第二に、特定整備路線補助81号線について質問します。
 東京都と区は、巣鴨5丁目から北区西ヶ原3丁目の「都市計画道路補助81号線」の事業及び測量説明会を11月6日、朝日小学校を皮切りに西ヶ原小学校、駒込小学校体育館で行いました。説明会は全体で1時間30分、最初に職員紹介、挨拶、事業及び測量説明で30分程です。質疑応答は1時間です。三つの体育館で合計480人が参加しましたが、質疑応答時間が短すぎます。住民から形式的で、血が通っていない、と批判がでたほどです。
 3箇所の説明会での住民の発言は、圧倒的に反対の立場からのものが多かったのが特徴です。主なものをあげますと、一つ目に巣鴨5丁目から駒込7丁目付近の防災公園、みんなの広場までは既に延焼遮断帯は形成されている、二つ目に補助81号線は当初、白山通りから本郷通りまでの区間だったのが、谷田川どおりまでになった。北区側は特定整備路線から外れたのに、なぜ住民の意見を聞かないのか、三つ目にこの地域に住み続けたい、街を壊さないでほしい、四つ目に都市計画道路81号線、特定整備路線を見直し、巣鴨5丁目児童遊園前の幅員10mの区道を活かして行き詰まり箇所を解消してほしい、などです。これに対して、都と区は、道路を整備することで、延焼遮断帯の形成、地域の防災力の向上、アクセス性の向上などと、ひたすらご協力とご理解をお願いしますと何度も、何度も繰り返したのであります。
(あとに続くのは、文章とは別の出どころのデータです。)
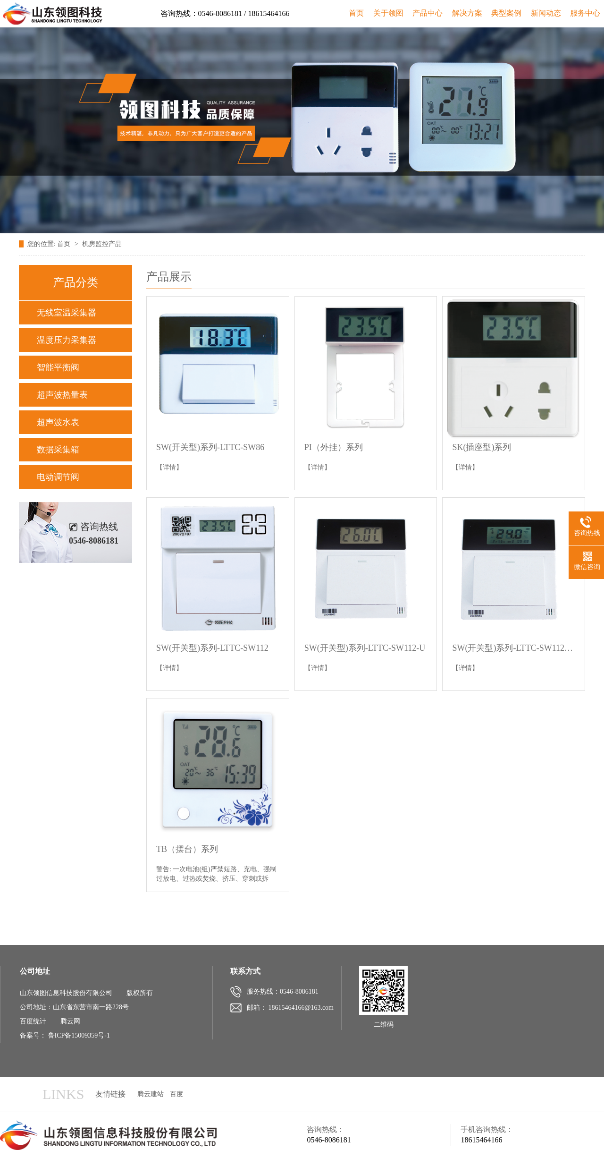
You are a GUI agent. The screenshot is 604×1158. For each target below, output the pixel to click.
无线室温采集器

 私が、第1回定例会で「補助81号線は特定整備路線から外すべきと」と質したら、区は「補助81号線に限らず、すべての特定整備路線について候補区間から除外する考えはございません」と答弁しました。しかし、この地域では、反対運動が大きく広がっています。「防災というなら耐震補強、難燃化の促進をすべきだ」、「現道を活かして道路を整備すれば、白山通りへのアクセス性を向上させることができるので、補助81号線は必要ない」として住民運動がすすんでいます。3月26日、豊島区長に染井商店街振興組合理事長と住民代表名の署名1769人を提出、7月25日、駒込7丁目町会長、はじめ、住民代表8人が区長に対して、要望し、懇談を行ってきました。地元区議会議員も同席しました。東京都に対しては、10月21日、巣鴨地蔵通り商店街振興組合理事長、駒込商店街振興組合理事長、駒込町会長などを代表者とした都市計画道路補助81号線の見直しを求める署名を2347人分添えて提出しました。
 そこで質問します。
 住民代表が区長に要望した際、区長は“本日の会合を区と住民との話し合いの始まり、そのようにさせてほしい≠ニいう旨の発言をしましたが、いきなり「事業及び測量説明会」の開催をすることは住民との約束を反故にするものであります。当然、住民側は話し合いが続くものであると期待をしていました。現況測量が始まる前に住民側との話し合いを持つべきだと考えますが、いかがですか、お答えください。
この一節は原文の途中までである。